__ENUNCIADO__. Por favor, reproduce completo y palabra por palabra el pasaje sobre el padre Piero Gheddo y el decreto "Ad gentes".

__PASAJE SELECCIONADO__.
Padre Piero Gheddo es un testigo extraordinario de este drama. Misionero desde hace sesenta años, ha vivido todas estas fases en primera línea, y las cuenta y analiza en este libro en el que se incluyen muchas revelaciones inéditas tomadas de las páginas de su diario. Especialmente, lo que pasó entre bastidores en la redacción de dos documentos capitales, en la que él participó intensamente: por un lado, el decreto conciliar sobre las misiones y por otro, un cuarto de siglo más tarde, la encíclica con la cual Juan Pablo II intentó reavivar en la Iglesia esa conciencia misionera que parecía a punto de perderse.
Padre Gheddo fue llamado enseguida para participar en el Concilio como experto. Rápidamente entendió que «la misión ad gentes estaba considerada la última o penúltima rueda del carro eclesial». La redacción de lo que se convirtió en el Decreto "Ad gentes" pasó por siete reelaboraciones sucesivas, y corrió el riesgo de ser cancelado del todo. A mitad del camino, todo el trabajo realizado hasta ese momento fue arrinconado, con la orden perentoria de redimensionarlo todo en un breve listado de "propuestas".
Pero la acción generalizada de convencimiento que realizaron los padre conciliares más comprometidos en este ámbito cambiaron el destino del documento. Entre estos padres conciliares había, recuerda padre Gheddo, «misioneros de la jungla a los cuales, con solo verlos, no se podía decirles que no». Ello no quita que «había en la comisión una cierta ansiedad, en alguno casi desesperación». El milagro tuvo lugar prácticamente al final del Concilio. Después de ulteriores y laboriosas redacciones, el decreto fue aprobado en la última sesión pública, con 2.394 votos favorables y sólo 5 contrarios, el nivel más alto de unanimidad jamás alcanzado.

__EXTRACTO DE DATOS__.
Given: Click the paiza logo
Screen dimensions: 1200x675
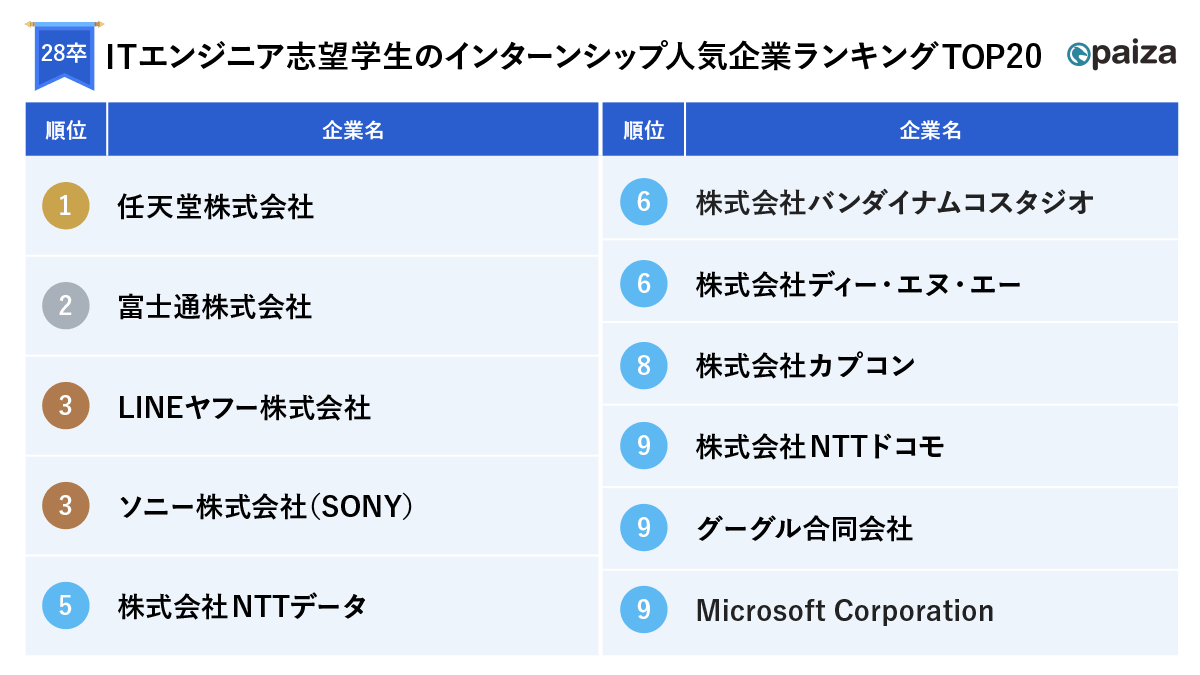Looking at the screenshot, I should coord(1121,54).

__RESULTADO DEL EJERCICIO__.
Padre Piero Gheddo es un testigo extraordinario de este drama. Misionero desde hace sesenta años, ha vivido todas estas fases en primera línea, y las cuenta y analiza en este libro en el que se incluyen muchas revelaciones inéditas tomadas de las páginas de su diario. Especialmente, lo que pasó entre bastidores en la redacción de dos documentos capitales, en la que él participó intensamente: por un lado, el decreto conciliar sobre las misiones y por otro, un cuarto de siglo más tarde, la encíclica con la cual Juan Pablo II intentó reavivar en la Iglesia esa conciencia misionera que parecía a punto de perderse.
Padre Gheddo fue llamado enseguida para participar en el Concilio como experto. Rápidamente entendió que «la misión ad gentes estaba considerada la última o penúltima rueda del carro eclesial». La redacción de lo que se convirtió en el Decreto "Ad gentes" pasó por siete reelaboraciones sucesivas, y corrió el riesgo de ser cancelado del todo. A mitad del camino, todo el trabajo realizado hasta ese momento fue arrinconado, con la orden perentoria de redimensionarlo todo en un breve listado de "propuestas".
Pero la acción generalizada de convencimiento que realizaron los padre conciliares más comprometidos en este ámbito cambiaron el destino del documento. Entre estos padres conciliares había, recuerda padre Gheddo, «misioneros de la jungla a los cuales, con solo verlos, no se podía decirles que no». Ello no quita que «había en la comisión una cierta ansiedad, en alguno casi desesperación». El milagro tuvo lugar prácticamente al final del Concilio. Después de ulteriores y laboriosas redacciones, el decreto fue aprobado en la última sesión pública, con 2.394 votos favorables y sólo 5 contrarios, el nivel más alto de unanimidad jamás alcanzado.